A line below contains "The height and width of the screenshot is (1431, 2576).", and a later one contains "Task: Click the user profile avatar icon". Repeat both, with every line between them, exactly.

• [EXERCISE MATERIAL]
•••••

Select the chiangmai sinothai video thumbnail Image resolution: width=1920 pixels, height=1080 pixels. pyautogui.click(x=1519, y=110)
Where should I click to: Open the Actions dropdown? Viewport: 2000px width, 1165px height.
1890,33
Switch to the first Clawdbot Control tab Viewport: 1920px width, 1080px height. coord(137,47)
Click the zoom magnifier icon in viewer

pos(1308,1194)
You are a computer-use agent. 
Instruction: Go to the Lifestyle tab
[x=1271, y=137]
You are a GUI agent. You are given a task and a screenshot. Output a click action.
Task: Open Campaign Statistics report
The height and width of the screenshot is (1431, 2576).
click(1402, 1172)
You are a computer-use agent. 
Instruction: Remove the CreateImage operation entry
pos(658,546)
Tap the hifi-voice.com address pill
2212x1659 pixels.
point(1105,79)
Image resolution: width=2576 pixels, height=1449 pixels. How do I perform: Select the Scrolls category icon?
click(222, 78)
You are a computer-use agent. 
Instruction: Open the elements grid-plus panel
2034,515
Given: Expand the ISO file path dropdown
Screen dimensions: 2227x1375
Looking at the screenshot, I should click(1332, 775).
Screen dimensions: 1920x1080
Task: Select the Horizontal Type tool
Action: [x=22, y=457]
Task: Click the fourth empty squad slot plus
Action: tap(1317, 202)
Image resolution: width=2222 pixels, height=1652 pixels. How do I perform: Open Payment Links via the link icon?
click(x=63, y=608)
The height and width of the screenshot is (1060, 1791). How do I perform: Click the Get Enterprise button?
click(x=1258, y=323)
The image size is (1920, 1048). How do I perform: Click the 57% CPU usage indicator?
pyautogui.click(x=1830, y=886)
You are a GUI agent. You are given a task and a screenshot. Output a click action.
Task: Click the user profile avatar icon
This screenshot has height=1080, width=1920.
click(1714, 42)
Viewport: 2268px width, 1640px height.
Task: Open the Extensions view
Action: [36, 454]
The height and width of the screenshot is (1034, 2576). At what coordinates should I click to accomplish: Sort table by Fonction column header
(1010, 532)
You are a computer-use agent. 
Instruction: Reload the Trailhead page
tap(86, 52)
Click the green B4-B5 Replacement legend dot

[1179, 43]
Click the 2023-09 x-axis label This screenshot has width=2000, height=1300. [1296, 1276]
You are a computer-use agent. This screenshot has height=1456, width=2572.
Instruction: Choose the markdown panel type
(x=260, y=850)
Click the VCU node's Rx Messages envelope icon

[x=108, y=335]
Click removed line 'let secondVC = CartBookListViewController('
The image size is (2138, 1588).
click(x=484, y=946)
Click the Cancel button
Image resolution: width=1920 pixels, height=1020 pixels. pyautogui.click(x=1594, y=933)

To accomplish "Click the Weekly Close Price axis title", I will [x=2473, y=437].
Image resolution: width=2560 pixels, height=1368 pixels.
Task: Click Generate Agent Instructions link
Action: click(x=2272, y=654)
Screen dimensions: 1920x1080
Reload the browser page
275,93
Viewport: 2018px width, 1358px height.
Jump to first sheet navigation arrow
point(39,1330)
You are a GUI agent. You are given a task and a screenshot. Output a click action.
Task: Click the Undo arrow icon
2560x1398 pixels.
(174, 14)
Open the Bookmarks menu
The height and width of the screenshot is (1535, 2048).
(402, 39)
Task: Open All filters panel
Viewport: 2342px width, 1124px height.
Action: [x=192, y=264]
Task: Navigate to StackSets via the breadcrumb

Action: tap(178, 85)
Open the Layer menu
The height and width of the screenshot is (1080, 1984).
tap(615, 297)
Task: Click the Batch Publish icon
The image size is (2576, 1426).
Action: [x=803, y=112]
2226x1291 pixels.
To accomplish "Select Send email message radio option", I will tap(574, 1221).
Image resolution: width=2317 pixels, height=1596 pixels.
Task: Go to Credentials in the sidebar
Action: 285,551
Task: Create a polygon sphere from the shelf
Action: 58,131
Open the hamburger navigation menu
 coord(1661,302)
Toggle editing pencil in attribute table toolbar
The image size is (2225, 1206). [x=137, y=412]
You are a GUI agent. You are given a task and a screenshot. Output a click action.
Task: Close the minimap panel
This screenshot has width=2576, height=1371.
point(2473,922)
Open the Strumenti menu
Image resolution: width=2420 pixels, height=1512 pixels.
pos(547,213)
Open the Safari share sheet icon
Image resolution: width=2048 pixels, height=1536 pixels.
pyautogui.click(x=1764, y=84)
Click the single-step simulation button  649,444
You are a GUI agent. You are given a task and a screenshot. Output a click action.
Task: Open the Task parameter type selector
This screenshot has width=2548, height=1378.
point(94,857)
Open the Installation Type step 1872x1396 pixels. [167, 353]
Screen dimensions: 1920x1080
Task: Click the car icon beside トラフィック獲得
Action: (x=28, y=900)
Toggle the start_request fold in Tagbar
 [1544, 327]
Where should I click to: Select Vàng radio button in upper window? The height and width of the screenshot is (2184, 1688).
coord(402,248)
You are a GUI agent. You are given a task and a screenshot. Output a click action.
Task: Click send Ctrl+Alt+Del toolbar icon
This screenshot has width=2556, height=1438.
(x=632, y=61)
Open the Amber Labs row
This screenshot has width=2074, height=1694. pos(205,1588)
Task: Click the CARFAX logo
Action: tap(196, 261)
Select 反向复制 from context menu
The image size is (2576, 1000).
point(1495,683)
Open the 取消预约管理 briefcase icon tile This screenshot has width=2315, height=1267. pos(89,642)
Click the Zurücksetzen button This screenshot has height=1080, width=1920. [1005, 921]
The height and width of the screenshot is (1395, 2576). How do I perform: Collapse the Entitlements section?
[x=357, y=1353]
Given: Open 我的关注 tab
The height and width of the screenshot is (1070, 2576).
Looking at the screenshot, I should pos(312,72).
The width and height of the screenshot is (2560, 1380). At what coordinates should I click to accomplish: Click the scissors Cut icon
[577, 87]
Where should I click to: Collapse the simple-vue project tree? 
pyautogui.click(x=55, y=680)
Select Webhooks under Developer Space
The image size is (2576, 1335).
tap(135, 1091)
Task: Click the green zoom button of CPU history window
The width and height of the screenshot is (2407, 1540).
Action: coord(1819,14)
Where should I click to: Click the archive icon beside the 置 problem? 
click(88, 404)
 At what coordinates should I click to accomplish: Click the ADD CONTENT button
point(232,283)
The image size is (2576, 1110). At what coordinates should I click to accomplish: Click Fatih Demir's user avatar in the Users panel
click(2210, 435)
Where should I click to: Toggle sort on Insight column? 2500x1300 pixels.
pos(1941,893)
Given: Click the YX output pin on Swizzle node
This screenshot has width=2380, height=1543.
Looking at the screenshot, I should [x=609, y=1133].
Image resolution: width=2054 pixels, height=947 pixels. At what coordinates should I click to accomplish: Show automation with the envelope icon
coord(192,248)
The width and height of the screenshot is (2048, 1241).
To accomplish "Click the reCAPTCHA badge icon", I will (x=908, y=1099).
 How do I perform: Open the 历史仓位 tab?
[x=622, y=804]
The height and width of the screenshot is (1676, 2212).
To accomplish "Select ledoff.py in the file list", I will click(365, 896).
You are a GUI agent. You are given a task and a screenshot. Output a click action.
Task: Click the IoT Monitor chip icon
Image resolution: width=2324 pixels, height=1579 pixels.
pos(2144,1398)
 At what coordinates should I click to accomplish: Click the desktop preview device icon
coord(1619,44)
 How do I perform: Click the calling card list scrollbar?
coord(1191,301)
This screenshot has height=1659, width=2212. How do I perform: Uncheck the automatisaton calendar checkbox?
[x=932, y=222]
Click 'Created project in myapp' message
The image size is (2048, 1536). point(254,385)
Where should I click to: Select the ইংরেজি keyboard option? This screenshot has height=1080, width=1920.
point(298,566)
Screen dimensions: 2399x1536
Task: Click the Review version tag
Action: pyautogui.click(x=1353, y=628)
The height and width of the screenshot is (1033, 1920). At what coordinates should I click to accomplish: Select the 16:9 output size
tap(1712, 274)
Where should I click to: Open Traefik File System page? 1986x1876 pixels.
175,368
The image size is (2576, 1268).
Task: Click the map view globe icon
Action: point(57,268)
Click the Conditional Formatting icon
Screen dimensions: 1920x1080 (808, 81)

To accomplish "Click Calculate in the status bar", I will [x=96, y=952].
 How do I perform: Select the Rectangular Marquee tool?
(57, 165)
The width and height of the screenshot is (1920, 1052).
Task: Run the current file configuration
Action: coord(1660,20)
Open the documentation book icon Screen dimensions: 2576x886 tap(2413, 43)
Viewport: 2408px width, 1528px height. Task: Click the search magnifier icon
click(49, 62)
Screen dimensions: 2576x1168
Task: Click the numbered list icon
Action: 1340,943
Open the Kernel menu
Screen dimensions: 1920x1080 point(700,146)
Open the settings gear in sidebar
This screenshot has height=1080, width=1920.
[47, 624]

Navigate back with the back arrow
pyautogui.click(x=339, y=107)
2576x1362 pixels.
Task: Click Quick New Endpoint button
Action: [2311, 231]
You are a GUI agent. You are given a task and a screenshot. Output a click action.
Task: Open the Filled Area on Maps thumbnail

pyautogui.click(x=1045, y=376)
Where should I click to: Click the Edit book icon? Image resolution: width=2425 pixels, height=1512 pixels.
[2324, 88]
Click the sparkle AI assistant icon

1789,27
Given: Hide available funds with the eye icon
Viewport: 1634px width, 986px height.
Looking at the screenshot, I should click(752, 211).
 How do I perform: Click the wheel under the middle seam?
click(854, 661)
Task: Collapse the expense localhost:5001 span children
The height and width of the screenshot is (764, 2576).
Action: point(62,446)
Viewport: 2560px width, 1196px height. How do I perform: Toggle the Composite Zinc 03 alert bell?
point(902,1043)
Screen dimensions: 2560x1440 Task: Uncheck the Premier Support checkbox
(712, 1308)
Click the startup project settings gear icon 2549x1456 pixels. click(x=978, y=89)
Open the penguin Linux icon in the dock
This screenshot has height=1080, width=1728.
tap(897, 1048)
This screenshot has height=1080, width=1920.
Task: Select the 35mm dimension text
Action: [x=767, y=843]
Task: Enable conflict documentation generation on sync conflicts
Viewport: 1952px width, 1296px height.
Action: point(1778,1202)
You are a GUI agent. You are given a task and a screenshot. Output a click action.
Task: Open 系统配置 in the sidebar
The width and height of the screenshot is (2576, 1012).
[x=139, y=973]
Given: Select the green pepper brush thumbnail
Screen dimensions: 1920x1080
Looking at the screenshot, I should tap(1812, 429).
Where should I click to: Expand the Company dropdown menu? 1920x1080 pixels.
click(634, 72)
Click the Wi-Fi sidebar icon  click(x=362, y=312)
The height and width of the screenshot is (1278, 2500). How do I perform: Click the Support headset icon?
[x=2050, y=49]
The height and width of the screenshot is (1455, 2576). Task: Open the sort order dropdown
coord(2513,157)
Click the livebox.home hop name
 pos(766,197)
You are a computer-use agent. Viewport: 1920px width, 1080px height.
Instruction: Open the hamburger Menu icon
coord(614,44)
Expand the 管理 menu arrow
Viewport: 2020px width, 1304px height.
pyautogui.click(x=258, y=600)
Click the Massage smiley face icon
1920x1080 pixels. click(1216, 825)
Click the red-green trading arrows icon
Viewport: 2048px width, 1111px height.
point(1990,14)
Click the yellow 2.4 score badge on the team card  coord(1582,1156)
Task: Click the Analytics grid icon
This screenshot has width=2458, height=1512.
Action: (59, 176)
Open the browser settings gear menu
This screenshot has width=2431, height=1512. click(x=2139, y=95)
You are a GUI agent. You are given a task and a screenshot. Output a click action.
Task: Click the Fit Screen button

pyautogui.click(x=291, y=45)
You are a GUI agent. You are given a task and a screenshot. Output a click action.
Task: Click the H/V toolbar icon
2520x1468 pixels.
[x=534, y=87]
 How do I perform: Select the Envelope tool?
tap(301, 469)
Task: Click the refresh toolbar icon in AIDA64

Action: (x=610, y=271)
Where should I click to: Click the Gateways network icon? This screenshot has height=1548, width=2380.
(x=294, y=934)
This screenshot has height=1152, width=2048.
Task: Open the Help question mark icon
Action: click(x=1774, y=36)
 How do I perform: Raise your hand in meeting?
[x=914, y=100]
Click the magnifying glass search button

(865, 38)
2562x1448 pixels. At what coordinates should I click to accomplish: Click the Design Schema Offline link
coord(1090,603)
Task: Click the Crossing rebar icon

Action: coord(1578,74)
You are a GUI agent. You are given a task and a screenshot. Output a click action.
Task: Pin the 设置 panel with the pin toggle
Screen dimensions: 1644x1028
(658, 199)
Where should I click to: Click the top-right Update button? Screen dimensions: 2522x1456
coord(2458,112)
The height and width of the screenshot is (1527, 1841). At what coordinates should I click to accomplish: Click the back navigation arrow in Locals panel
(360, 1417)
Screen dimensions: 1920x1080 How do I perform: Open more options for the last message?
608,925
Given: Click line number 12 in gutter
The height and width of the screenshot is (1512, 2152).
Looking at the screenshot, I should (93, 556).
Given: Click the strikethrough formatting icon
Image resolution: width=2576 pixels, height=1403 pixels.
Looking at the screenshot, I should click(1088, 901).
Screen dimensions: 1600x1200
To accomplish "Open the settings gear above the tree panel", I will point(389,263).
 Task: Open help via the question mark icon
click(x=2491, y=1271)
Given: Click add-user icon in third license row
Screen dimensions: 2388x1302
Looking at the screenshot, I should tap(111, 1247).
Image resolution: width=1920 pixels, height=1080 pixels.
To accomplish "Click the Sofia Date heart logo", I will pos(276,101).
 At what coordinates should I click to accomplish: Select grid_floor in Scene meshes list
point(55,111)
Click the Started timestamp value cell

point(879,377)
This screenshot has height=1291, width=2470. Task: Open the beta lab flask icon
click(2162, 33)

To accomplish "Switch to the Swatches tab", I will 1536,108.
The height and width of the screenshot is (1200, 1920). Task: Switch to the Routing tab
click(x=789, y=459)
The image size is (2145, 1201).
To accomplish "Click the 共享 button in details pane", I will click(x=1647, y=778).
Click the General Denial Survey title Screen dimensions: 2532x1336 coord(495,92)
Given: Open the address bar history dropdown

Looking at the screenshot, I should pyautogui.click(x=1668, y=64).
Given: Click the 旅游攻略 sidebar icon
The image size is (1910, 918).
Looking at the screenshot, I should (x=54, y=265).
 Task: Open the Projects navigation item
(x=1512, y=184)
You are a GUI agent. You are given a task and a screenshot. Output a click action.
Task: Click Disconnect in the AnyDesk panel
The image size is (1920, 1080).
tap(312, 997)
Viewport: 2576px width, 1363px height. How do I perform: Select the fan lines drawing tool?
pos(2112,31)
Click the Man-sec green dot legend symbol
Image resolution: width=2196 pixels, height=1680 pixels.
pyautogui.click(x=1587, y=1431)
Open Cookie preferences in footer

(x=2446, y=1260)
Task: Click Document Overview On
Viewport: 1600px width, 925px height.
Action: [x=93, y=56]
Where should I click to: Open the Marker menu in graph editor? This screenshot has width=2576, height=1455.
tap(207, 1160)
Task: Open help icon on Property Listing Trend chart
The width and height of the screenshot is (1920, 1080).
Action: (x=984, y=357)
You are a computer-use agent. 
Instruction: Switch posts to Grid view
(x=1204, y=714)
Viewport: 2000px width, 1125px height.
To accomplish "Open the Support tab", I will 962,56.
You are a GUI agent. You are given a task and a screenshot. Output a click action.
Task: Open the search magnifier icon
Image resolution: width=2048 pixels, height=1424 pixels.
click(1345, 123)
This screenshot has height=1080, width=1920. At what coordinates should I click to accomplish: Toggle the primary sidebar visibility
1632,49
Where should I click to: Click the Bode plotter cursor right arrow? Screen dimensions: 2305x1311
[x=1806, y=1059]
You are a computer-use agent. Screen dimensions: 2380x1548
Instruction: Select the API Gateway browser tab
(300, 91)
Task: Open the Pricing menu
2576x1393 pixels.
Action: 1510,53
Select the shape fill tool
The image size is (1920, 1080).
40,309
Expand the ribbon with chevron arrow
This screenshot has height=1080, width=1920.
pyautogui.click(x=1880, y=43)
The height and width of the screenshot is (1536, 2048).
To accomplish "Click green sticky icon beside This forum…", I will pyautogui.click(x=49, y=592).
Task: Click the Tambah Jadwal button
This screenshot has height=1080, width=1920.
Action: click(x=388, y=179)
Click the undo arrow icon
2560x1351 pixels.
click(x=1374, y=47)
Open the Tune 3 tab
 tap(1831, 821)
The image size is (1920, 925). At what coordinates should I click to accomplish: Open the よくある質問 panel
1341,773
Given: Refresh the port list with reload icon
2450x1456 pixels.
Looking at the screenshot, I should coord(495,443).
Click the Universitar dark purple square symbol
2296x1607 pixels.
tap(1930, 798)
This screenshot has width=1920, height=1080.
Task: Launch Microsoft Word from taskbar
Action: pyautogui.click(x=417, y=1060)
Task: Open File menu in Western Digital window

•••••

• [TASK ANSWER]
The height and width of the screenshot is (1431, 2576).
click(1402, 1172)
You are a computer-use agent. 
Instruction: Remove the CreateImage operation entry
pos(658,546)
Tap the hifi-voice.com address pill
2212x1659 pixels.
point(1105,79)
Image resolution: width=2576 pixels, height=1449 pixels. How do I perform: Select the Scrolls category icon?
click(222, 78)
You are a computer-use agent. 
Instruction: Open the elements grid-plus panel
2034,515
Given: Expand the ISO file path dropdown
Screen dimensions: 2227x1375
Looking at the screenshot, I should click(1332, 775).
Screen dimensions: 1920x1080
Task: Select the Horizontal Type tool
Action: [x=22, y=457]
Task: Click the fourth empty squad slot plus
Action: tap(1317, 202)
Image resolution: width=2222 pixels, height=1652 pixels. How do I perform: Open Payment Links via the link icon?
click(x=63, y=608)
The height and width of the screenshot is (1060, 1791). How do I perform: Click the Get Enterprise button?
click(x=1258, y=323)
The image size is (1920, 1048). How do I perform: Click the 57% CPU usage indicator?
pyautogui.click(x=1830, y=886)
You are a GUI agent. You are given a task and a screenshot. Output a click action.
Task: Click the user profile avatar icon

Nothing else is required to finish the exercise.